▼

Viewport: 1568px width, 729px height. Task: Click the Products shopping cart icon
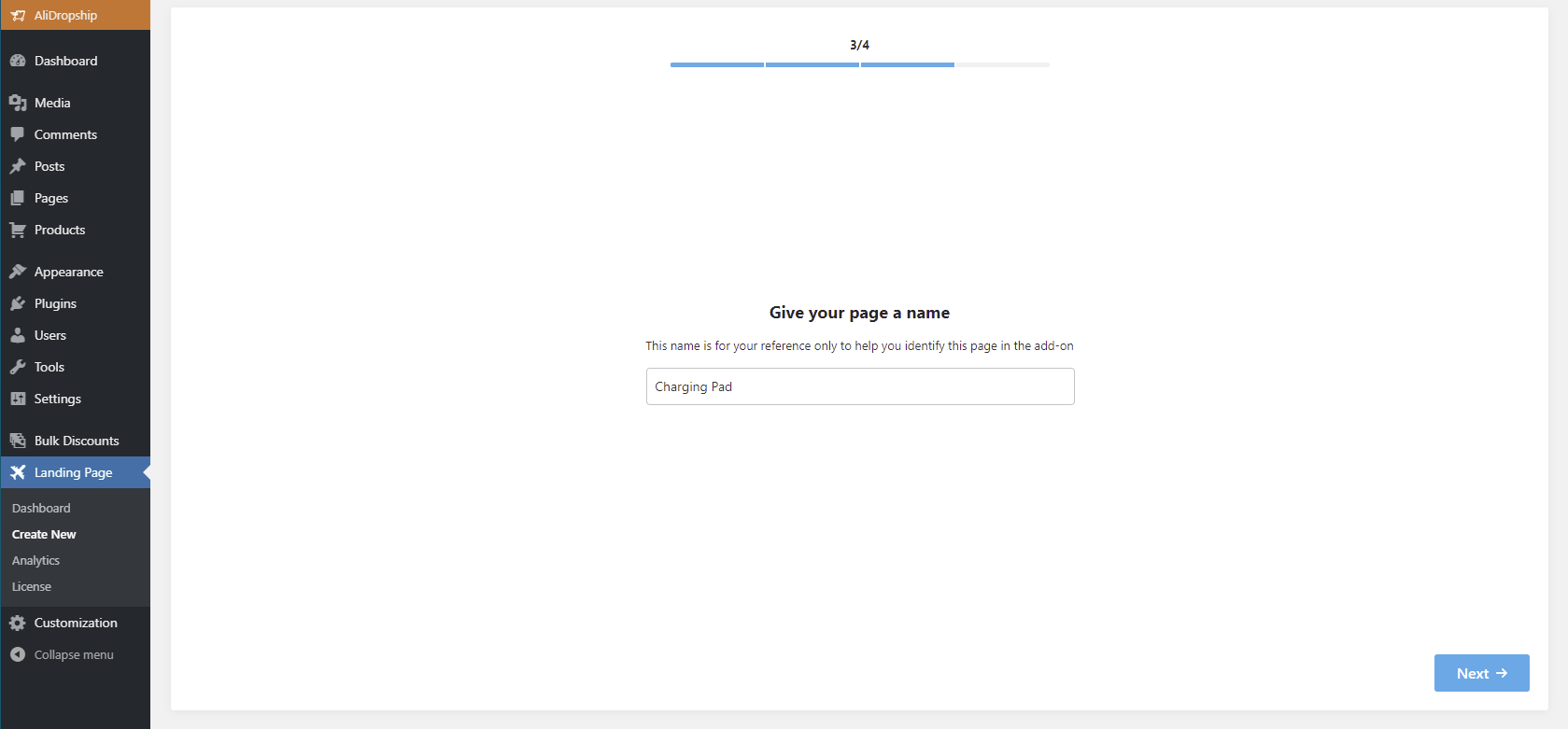[x=18, y=230]
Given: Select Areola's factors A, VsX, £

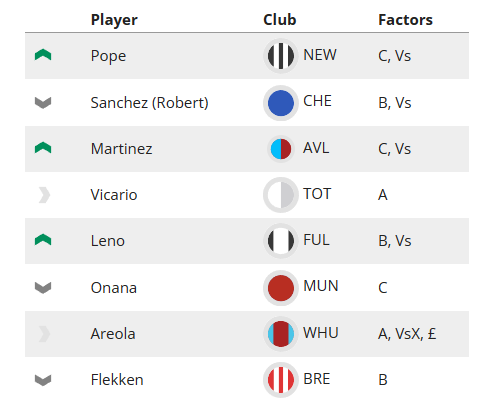Looking at the screenshot, I should pyautogui.click(x=407, y=334).
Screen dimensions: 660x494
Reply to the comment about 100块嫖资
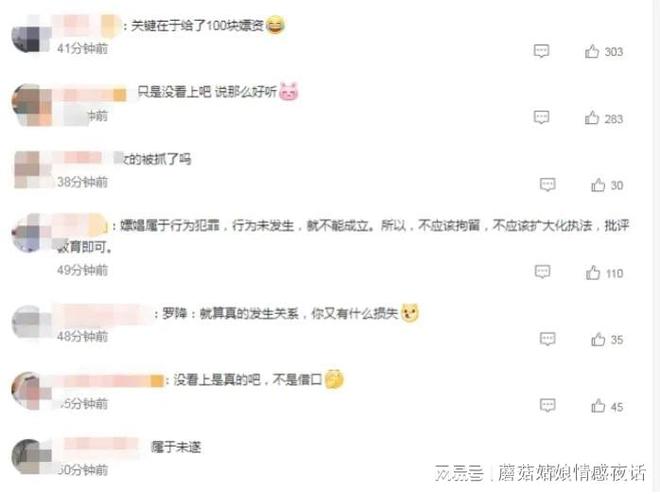coord(541,51)
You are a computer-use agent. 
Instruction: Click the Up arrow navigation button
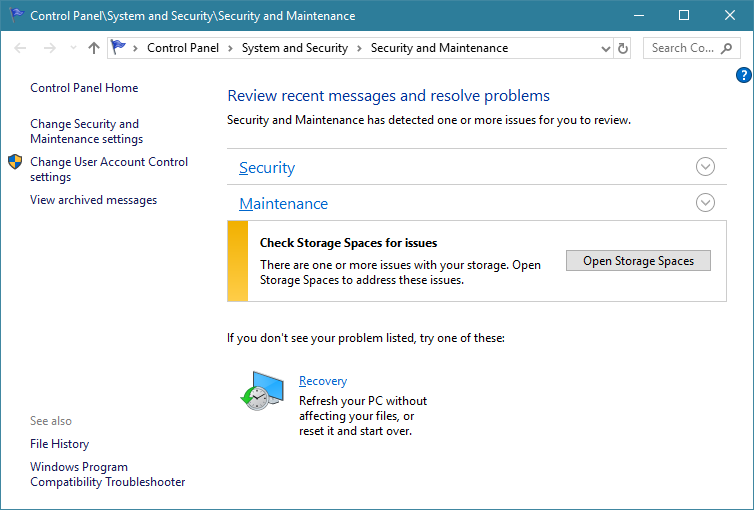(94, 48)
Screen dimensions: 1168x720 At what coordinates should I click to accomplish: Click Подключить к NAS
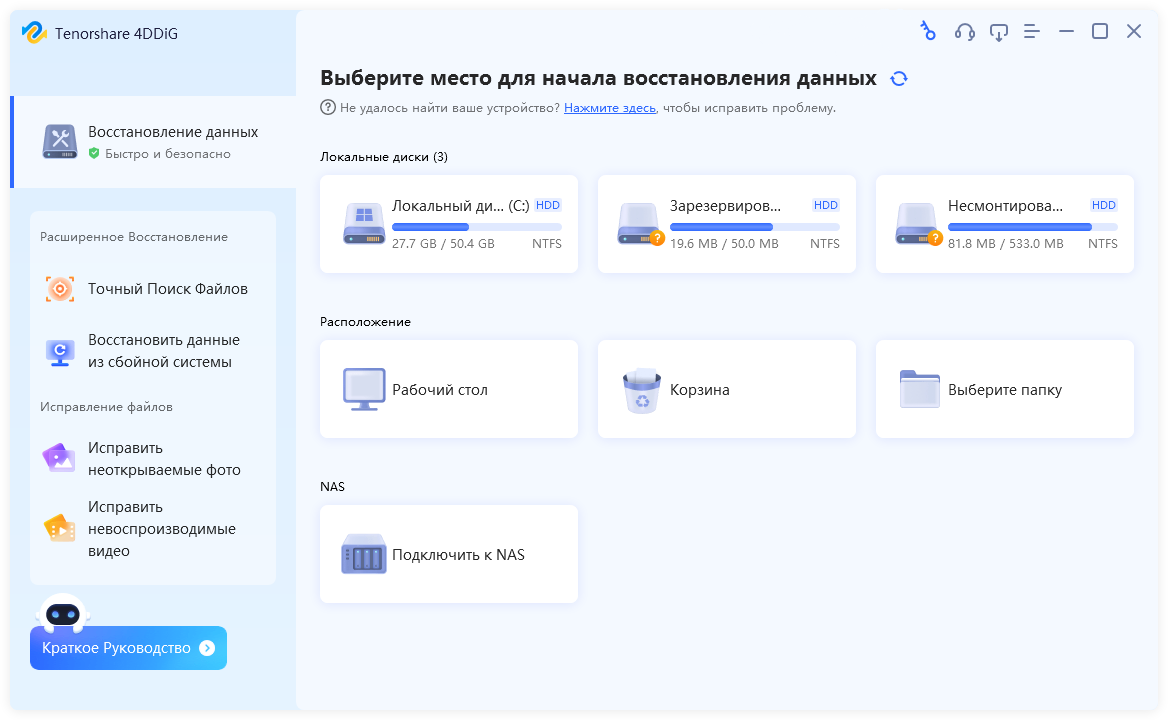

▲

_Prompt_
Please set down only the lines from the first line of the records above through the line that has "Screen dimensions: 660x494", exactly, and not the pictures.

_Problem solution_
Viewport: 1568px width, 729px height. Task: Click the Products shopping cart icon
[x=18, y=230]
Given: Select Areola's factors A, VsX, £

Looking at the screenshot, I should pyautogui.click(x=407, y=334).
Screen dimensions: 660x494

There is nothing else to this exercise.